Jerome Maye (ETH Zurich)

Olga Diamanti (ETH Zurich)

Roland Siegwart (ETH Zurich)

Paul Beardsley (Disney Rresearch)

Extending the Performance of Human Classifiers using a Viewpoint Specific Approach

Abstract

The advantages of the approach are (a) improved human detection in the presence of perspective foreshortening from an elevated camera, (b) ability to handle partial occlusion of subjects e.g. partial occlusion by furniture in an indoor scene, and (c) ability to detect subjects when partially truncated at the top, bottom or sides of the image.
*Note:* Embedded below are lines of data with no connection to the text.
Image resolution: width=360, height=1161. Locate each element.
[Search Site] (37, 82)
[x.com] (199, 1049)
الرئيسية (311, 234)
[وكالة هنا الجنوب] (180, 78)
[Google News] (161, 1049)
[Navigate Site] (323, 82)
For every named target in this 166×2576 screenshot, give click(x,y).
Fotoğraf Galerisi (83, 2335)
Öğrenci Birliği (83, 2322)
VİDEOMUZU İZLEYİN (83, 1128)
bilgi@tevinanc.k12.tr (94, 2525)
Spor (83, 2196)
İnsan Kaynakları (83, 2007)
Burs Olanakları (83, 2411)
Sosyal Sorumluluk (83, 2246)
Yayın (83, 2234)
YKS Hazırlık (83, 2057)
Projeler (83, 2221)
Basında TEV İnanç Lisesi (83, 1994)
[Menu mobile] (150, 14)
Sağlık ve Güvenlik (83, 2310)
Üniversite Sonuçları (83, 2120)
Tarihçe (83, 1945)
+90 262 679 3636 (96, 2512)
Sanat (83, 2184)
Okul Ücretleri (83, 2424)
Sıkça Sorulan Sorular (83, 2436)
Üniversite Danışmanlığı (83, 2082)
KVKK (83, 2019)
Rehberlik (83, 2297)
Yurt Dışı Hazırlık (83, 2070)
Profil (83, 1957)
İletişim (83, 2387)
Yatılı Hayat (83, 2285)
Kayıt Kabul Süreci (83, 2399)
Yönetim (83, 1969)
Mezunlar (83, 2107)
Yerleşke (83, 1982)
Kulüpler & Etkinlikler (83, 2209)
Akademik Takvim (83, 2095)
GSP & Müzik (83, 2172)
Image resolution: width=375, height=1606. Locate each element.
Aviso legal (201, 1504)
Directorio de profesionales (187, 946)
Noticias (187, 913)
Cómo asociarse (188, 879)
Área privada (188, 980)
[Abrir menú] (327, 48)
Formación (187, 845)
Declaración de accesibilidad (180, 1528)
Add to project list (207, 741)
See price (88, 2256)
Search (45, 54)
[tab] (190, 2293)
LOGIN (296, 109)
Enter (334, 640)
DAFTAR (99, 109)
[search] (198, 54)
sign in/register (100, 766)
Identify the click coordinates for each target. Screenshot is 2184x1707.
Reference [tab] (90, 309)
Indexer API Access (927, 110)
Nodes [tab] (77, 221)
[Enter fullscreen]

Elevated camera views will typically generate truncated views for subjects at the image edges, but our viewpoint specific method handles such cases and thereby extends overall detection coverage. The approach is – (a) define a tiling on the ground plane of the 3D scene, (b) generate training images per tile using virtual humans, (c) train a classifier per tile (d) run the classifiers on the real scene. The approach would be prohibitive if each new deployment required real training images, but it is feasible because training is done with a virtual humans inserted into a scene model. The classifier is a linear SVM and HOGs. Experimental results provide a comparative analysis with existing algorithms to demonstrate the advantages described above.